De acordo com o texto, o exame deverá ser organizado pelo Conselho Federal de Medicina (CFM) e aplicado duas vezes ao ano em todo o país. A avaliação deve incluir prova teórica, análise de habilidades clínicas e aspectos relacionados à ética médica. Apenas os candidatos aprovados poderão exercer legalmente a profissão.

O autor da proposta defende que a medida é necessária diante da expansão de cursos de Medicina no Brasil e argumenta que o exame funcionaria como um mecanismo de controle de qualidade na formação profissional.

Por outro lado, o senador Rogério Carvalho (PT-SE) apresentou voto em separado sugerindo que a responsabilidade pela aplicação da prova fique a cargo do Ministério da Educação, com participação do CFM na elaboração e fiscalização. A definição sobre qual órgão conduzirá o exame pode alterar o texto final.

Se aprovado na comissão sem mudanças, o projeto seguirá para análise da Câmara.
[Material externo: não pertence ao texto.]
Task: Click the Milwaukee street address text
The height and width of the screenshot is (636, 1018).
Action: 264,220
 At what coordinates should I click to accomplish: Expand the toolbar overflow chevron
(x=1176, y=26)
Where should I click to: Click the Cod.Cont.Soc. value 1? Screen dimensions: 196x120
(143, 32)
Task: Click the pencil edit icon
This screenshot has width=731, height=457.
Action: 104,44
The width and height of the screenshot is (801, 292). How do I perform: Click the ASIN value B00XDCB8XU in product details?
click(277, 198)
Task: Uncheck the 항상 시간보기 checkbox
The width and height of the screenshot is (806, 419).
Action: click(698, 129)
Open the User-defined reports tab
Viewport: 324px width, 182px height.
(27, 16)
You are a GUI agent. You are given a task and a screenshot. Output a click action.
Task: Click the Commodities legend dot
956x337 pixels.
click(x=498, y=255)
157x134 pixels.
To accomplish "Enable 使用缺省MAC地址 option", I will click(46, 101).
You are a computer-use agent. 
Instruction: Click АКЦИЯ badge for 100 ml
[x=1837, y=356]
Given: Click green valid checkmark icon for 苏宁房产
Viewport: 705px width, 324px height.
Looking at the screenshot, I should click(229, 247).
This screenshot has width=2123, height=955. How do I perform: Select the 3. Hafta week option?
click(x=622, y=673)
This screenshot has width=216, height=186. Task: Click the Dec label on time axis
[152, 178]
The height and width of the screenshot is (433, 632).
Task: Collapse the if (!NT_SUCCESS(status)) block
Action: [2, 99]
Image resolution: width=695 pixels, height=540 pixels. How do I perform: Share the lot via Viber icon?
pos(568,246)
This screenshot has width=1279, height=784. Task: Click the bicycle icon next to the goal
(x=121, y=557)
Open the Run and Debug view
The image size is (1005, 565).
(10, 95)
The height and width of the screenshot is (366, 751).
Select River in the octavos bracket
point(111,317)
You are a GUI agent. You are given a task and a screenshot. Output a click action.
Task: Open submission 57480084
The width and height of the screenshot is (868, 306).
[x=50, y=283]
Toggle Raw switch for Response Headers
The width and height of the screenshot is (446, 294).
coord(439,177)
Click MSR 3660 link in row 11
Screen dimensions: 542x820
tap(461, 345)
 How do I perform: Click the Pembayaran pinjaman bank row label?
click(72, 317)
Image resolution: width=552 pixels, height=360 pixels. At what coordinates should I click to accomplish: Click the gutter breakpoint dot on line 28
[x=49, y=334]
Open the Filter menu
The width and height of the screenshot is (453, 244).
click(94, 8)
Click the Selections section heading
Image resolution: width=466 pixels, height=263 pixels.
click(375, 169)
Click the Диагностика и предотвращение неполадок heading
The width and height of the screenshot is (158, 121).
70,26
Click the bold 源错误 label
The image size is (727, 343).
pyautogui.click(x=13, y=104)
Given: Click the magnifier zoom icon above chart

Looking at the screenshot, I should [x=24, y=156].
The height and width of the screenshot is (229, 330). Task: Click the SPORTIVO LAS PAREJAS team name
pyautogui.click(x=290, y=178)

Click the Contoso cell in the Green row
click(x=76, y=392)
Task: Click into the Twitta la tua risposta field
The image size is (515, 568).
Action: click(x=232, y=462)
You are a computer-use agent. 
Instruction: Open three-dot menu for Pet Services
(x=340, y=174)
Caso receba alterações, retorna ao Senado para nova votação. Após eventual sanção presidencial, a proposta prevê um período de cerca de um ano para entrar em vigor.

Se virar lei, o exame deverá impactar diretamente estudantes que estiverem concluindo o curso de Medicina nos próximos anos. Além disso, o desempenho médio dos formandos poderá ser utilizado como indicador da qualidade das instituições, que poderão enfrentar consequências em caso de resultados insatisfatórios recorrentes.